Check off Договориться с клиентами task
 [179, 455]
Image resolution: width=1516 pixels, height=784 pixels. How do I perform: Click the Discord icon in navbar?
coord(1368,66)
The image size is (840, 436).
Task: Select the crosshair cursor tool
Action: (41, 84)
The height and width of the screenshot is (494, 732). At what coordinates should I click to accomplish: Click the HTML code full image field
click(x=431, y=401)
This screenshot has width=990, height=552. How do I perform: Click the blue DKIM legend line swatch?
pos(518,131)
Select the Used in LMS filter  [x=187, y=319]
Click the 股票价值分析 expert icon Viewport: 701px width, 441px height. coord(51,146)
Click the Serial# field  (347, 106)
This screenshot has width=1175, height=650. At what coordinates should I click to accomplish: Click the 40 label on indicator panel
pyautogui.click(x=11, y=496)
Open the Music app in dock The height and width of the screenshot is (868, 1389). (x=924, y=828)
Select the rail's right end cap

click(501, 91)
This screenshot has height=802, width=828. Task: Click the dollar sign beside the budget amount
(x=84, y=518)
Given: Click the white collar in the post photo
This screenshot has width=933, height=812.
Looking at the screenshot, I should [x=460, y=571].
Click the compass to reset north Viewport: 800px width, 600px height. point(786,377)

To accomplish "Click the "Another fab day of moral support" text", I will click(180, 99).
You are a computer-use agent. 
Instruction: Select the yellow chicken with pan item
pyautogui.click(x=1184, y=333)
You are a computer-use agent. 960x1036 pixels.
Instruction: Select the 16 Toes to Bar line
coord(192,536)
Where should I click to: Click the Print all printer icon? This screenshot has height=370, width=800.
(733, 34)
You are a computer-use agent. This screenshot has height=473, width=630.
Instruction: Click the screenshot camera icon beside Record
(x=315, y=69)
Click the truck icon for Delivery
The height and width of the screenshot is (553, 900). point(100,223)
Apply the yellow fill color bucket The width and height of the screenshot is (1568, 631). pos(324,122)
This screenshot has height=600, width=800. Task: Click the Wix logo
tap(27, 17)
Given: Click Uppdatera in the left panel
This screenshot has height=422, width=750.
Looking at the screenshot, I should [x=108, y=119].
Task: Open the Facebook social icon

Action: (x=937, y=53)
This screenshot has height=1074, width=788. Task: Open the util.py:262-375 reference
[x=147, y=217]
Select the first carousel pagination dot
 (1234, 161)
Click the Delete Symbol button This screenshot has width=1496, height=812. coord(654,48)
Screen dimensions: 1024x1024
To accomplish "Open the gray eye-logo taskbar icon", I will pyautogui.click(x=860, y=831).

### PROBLEM:
Start at the first line of the entries and stop at the line that contains "Given: Click Uppdatera in the left panel". Repeat every line in that span exactly, and nothing beyond it.

### OUTPUT FOR THIS TASK:
Check off Договориться с клиентами task
 [179, 455]
Image resolution: width=1516 pixels, height=784 pixels. How do I perform: Click the Discord icon in navbar?
coord(1368,66)
The image size is (840, 436).
Task: Select the crosshair cursor tool
Action: (41, 84)
The height and width of the screenshot is (494, 732). At what coordinates should I click to accomplish: Click the HTML code full image field
click(x=431, y=401)
This screenshot has width=990, height=552. How do I perform: Click the blue DKIM legend line swatch?
pos(518,131)
Select the Used in LMS filter  [x=187, y=319]
Click the 股票价值分析 expert icon Viewport: 701px width, 441px height. coord(51,146)
Click the Serial# field  (347, 106)
This screenshot has width=1175, height=650. At what coordinates should I click to accomplish: Click the 40 label on indicator panel
pyautogui.click(x=11, y=496)
Open the Music app in dock The height and width of the screenshot is (868, 1389). (x=924, y=828)
Select the rail's right end cap

click(501, 91)
This screenshot has height=802, width=828. Task: Click the dollar sign beside the budget amount
(x=84, y=518)
Given: Click the white collar in the post photo
This screenshot has width=933, height=812.
Looking at the screenshot, I should [x=460, y=571].
Click the compass to reset north Viewport: 800px width, 600px height. point(786,377)

To accomplish "Click the "Another fab day of moral support" text", I will click(180, 99).
You are a computer-use agent. 
Instruction: Select the yellow chicken with pan item
pyautogui.click(x=1184, y=333)
You are a computer-use agent. 960x1036 pixels.
Instruction: Select the 16 Toes to Bar line
coord(192,536)
Where should I click to: Click the Print all printer icon? This screenshot has height=370, width=800.
(733, 34)
You are a computer-use agent. This screenshot has height=473, width=630.
Instruction: Click the screenshot camera icon beside Record
(x=315, y=69)
Click the truck icon for Delivery
The height and width of the screenshot is (553, 900). point(100,223)
Apply the yellow fill color bucket The width and height of the screenshot is (1568, 631). pos(324,122)
This screenshot has height=600, width=800. Task: Click the Wix logo
tap(27, 17)
Given: Click Uppdatera in the left panel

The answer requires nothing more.